I guess the only way to describe it is like this: Shakespeare may have created the "basis" of stories, and I do love his works, but Tolkien took literature far beyond anyone had ever done (and will ever do). If you need another example, I will use music. Bach set the music world moving, but Tchaikovsky was the person who actually played around until it became utter beauty. Okay, other classical music composers were magnificent, but I'm trying to paint a picture.
Okay, so I know it's fictional, but sometimes I can't help looking for Hobbits in my back yard, or taking bush-walking or hiking trips to see if I can find any Rangers.
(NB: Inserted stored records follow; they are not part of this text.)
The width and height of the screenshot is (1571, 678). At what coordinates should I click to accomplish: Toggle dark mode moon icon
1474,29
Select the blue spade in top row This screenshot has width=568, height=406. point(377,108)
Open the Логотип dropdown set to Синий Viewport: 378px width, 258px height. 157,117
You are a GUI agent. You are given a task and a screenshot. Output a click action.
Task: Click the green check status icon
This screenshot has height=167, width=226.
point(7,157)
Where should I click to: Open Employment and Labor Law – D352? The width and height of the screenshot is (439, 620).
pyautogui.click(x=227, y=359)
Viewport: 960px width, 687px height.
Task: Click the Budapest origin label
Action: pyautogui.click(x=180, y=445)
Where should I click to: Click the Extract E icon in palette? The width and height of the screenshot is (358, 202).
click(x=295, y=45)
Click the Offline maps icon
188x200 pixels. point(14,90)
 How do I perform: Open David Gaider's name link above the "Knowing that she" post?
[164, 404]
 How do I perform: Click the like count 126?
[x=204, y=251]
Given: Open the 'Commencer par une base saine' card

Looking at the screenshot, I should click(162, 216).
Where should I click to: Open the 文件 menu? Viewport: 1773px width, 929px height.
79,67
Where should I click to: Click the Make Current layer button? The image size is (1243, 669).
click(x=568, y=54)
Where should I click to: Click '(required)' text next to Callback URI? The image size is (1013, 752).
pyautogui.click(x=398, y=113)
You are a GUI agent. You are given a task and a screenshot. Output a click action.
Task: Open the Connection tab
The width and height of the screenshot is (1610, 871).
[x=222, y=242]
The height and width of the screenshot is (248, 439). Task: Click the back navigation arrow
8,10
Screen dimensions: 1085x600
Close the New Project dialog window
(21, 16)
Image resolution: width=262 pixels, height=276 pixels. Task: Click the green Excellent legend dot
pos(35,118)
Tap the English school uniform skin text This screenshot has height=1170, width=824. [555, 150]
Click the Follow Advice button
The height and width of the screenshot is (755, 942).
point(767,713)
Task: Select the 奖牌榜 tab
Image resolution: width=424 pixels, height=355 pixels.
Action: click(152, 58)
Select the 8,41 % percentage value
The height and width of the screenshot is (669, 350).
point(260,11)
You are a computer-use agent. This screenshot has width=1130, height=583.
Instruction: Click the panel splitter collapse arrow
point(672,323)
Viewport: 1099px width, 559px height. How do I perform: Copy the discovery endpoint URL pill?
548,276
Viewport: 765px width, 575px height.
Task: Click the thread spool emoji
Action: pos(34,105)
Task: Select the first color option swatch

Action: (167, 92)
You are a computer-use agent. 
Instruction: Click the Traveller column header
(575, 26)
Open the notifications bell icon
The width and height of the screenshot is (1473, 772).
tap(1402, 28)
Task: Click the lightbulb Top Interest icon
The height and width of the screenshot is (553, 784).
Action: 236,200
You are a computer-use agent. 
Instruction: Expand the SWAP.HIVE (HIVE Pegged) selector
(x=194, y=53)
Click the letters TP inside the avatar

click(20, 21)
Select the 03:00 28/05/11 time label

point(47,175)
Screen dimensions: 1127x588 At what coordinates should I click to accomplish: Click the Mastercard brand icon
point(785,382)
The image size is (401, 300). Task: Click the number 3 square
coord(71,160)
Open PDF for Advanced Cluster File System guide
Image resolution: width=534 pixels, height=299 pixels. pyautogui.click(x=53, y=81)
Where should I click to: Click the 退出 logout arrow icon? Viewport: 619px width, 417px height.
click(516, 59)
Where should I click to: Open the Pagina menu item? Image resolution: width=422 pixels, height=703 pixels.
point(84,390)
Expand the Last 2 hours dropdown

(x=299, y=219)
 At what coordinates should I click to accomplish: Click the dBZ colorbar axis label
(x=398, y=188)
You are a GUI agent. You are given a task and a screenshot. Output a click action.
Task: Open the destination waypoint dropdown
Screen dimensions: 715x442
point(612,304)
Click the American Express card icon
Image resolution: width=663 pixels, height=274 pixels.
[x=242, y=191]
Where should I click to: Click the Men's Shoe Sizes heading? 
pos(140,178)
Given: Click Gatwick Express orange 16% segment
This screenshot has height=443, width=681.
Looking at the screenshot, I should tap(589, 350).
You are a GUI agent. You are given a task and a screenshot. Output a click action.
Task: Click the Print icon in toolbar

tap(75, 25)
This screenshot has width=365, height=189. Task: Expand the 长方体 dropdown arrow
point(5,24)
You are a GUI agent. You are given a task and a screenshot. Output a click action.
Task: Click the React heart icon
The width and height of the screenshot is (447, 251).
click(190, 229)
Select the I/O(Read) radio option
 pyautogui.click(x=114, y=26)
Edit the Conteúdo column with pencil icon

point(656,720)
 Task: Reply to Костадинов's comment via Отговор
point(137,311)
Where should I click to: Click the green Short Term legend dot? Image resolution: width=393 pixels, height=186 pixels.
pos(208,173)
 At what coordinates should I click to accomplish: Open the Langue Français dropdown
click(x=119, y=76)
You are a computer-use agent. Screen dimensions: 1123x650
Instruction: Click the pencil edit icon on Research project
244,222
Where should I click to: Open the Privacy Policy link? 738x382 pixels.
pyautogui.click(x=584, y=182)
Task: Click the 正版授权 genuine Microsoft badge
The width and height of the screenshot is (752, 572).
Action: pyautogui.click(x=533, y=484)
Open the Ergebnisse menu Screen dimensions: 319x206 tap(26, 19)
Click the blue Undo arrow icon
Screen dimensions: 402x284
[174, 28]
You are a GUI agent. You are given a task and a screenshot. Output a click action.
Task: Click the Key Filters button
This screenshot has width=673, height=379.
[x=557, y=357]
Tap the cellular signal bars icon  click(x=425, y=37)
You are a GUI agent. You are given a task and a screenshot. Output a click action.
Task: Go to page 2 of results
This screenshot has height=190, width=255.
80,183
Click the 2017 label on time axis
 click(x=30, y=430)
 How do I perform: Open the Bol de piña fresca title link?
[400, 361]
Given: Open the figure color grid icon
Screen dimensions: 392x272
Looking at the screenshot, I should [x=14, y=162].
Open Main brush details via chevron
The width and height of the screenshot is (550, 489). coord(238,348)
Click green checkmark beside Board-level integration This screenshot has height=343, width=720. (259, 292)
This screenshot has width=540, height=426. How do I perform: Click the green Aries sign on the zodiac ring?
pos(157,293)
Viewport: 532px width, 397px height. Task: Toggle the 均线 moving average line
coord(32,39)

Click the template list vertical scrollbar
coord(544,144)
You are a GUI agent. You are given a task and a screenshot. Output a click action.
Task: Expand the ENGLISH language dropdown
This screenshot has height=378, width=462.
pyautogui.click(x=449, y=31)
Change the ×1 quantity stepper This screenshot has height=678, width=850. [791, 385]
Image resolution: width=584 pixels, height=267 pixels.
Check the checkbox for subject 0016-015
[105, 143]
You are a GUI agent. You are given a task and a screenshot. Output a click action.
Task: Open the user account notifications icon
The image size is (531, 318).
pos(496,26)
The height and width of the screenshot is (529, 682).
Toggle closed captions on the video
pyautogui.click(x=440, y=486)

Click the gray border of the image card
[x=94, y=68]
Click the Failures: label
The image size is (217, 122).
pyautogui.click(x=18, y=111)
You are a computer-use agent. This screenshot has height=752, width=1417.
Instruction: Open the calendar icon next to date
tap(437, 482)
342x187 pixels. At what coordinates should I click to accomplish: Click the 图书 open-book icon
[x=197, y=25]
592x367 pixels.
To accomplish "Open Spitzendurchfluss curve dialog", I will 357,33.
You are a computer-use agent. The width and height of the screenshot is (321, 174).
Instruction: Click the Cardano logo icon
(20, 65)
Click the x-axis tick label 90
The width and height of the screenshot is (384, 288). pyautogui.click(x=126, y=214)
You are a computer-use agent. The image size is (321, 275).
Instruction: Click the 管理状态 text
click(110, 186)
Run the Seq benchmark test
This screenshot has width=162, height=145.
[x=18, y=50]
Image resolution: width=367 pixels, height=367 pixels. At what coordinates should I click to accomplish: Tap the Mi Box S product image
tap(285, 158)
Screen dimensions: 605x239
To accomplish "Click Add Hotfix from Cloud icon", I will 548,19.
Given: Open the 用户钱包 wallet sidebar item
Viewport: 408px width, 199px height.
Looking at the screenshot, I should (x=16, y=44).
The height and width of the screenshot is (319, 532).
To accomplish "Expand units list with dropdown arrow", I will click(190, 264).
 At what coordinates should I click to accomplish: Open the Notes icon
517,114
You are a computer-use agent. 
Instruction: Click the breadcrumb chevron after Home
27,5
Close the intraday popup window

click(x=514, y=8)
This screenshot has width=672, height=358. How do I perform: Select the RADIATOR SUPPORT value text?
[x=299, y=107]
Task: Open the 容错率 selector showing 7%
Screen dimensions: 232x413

I am constantly looking out for Elves, as well as trying to be like them - walking softly without a noise, keeping perfect balance and grace, acting as if I am wise...
But LOTR is not the only thing I am utterly absorbed in - I listen out for the TARDIS at every moment; I check the back of wardrobes in case there's a secret world inside. There's the countless imagined meetings between myself and my favourite characters.
But would you blame me? Would you blame me if I told you that the Person who rescued me wrote the most amazing and unbelievable story of all? The crazy story of how an all-powerful, all-knowing God was also all-loving - so much that He would die to save the world... That is the ultimate tale. And it is true!
P.S. If you want more random facts about the differences between the book and the movies, read it and watch them for yourself - you will not regret a moment of it.